On systemic evaluation there was no evidence of associated complaints of tinnitus, poliosis or previous history of fever or meningitis. The B-scan ultrasonography revealed a retino-choroidal thickness of 1.2 mm in left eye. A differential diagnosis of atypical VKH and Central Serous Retinopathy (CSR) was made. In view of high suspicion of VKH syndrome oral steroids (prednisolone) were started on a close monitoring, at 80 mg/day with tapering dose of 10 mg/week, with oral ranitidine twice daily (150 mg) and oral Shelcal tablet (250 mg) twice daily. At one week follow-up, vision improved to 6/9 in left eye with complete resolution of the yellowish lesions with minimal disc swelling [Table/Fig-4a] and OCT showed complete resolution of edema at fovea [Table/Fig-2b]. At one month follow-up, vision had improved to 6/6 with complete resolution of disc edema [Table/Fig-2c and 4b] and was maintained up till last follow up (six months). The patient has been kept on low dose 5 mg oral prednisolone for preventing chances of recurrence and has maintained the visual recovery.

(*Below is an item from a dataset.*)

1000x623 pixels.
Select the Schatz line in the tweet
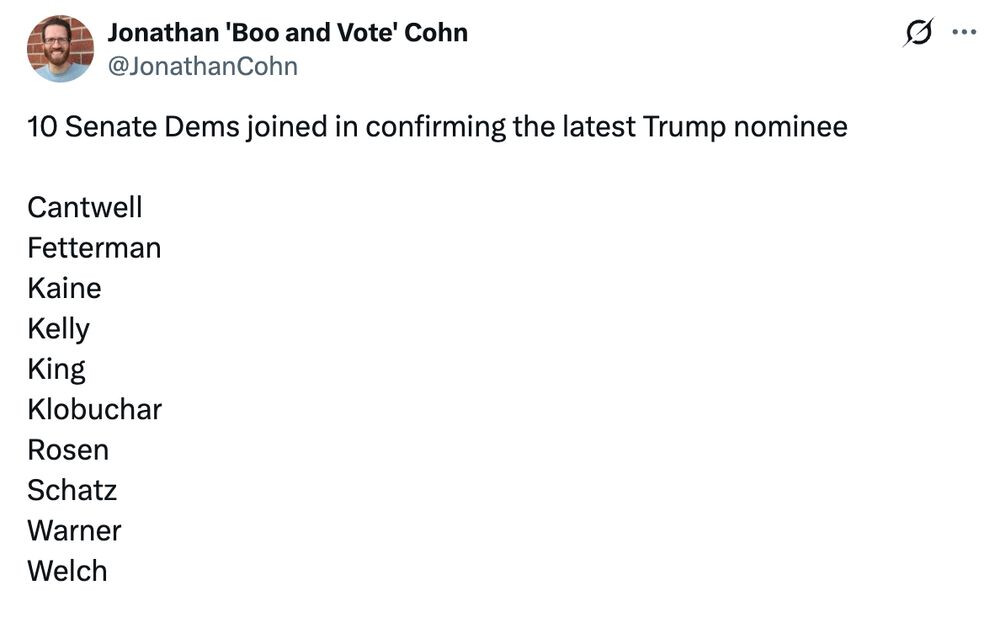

(a) Fundus image of left eye showing resolution of yellowish lesions and disc edema at one week of treatment, (b) Fundus image of left eye showing complete resolution.

Discussion

VKH is a multisystem autoimmune disorder and the diagnosis is established on the basis of bi-laterality, no history of penetrating ocular trauma or surgery, no other ocular disease, presence of auditory or neurological findings with typical integumentary changes [1-5]. Lin et al., analysed the findings between VKH and CSR using OCT and established that VKH presents with the presence of Retinal Pigment Epithelial (RPE) folds, fluctuation of the internal limiting membrane, presence of subretinal septa and undulations in retinal pigmented layer [4]. CSR was noted to present with pigment epithelial detachments and bulge of retinal pigment epithelium [4,6]. In this case, unilaterality with no inflammation deluded in reaching a correct diagnosis and the presence of multi-lobular outer retinal layer edema on OCT aided in the diagnosis [4]. Literature reports only a few atypical cases of VKH presenting either as CSR, choroiditis, neuro-retinitis and acute posterior multifocal placoid pigment epitheliopathy [4-6].

Conclusion

This case highlights the importance in differentiating VKH from a CSR, in eyes with unilateral involvement. It is important for clinician to consider VKH as a possibility in the absence of typical ocular and integumentary findings, even though it is a rare clinical variant of the disease and early treatment needs to be initiated, as delay in therapy can lead to irreversible visual loss.